NANTUCKET

It was big news: the Randolphs were moving to Australia for at least a year, maybe longer. Jordan Randolph was taking a leave of absence from the newspaper, and Marnie Fellowes would run it in his stead. People questioned the logic of pulling Jake Randolph out of school in his senior year. Was it kind or cruel? Was it wise from a college-admissions perspective? Some people said Jake didn’t want to go. Others said he couldn’t wait to get away from Nantucket. Even people who knew next to nothing about the Randolphs’ marriage knew that Ava Randolph was dying to move back to her homeland. If it hadn’t been for the accident, people would have seen this move as a valiant attempt to fix the marriage. But everyone knew the Randolphs were leaving because of the accident.

The accident was still lurking around the edges of our minds, but it was no longer front and center. It had been, after all, an accident: there was no one to blame. Penelope Alistair had been driving too fast, plain and simple. Dr. Ted Field released the tox report, but it turned up nothing. Penny hadn’t been drinking or on drugs. She had been upset. People hazarded guesses about the reason for that, but most of those guesses were so absurd that we disregarded them immediately. That the other kids had been drinking was whispered about, of course. If it had been during the school year, some of the parents might have rallied for an alcohol and drug awareness forum, but it was high summer. The mild June weeks turned into scorching July weeks. The summer people arrived in their Suburbans and Hummers, taking all the available parking spots, clogging up the aisles at the Stop & Shop, bringing vacation frivolity and a river of money to the island. Whole days passed during which we didn’t think about Penelope Alistair at all. Don’t think us callous; life was just moving on. It was summer. We had our own lives to live.

There were reminders, of course.

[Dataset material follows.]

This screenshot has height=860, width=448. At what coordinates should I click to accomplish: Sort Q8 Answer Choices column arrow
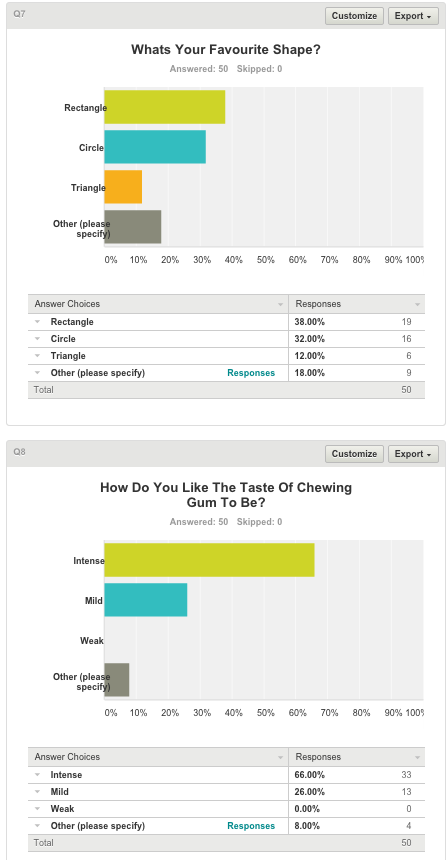[280, 757]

The seven-foot white cross at Cisco Beach was the most visible of these. A few of the girls from the madrigal group started gathering at the cross every evening at sunset to sing. They sang the classical tunes they had practiced so hard, but as their audience grew (one night there were fifteen people, the next night twenty-three), they branched out to cover the Beatles and Elton John. As with anything else, there were detractors. It was in poor taste, someone said, singing each night at the spot where their friend had died. Others felt it was a fitting tribute. The cross itself put some people off. Cisco had been a popular surfing beach, but now a stretch of sand on either side of the cross remained unoccupied during the day.

One summer resident, the mother of two girls, said, “The cross scares my children. I wish they would take it down.”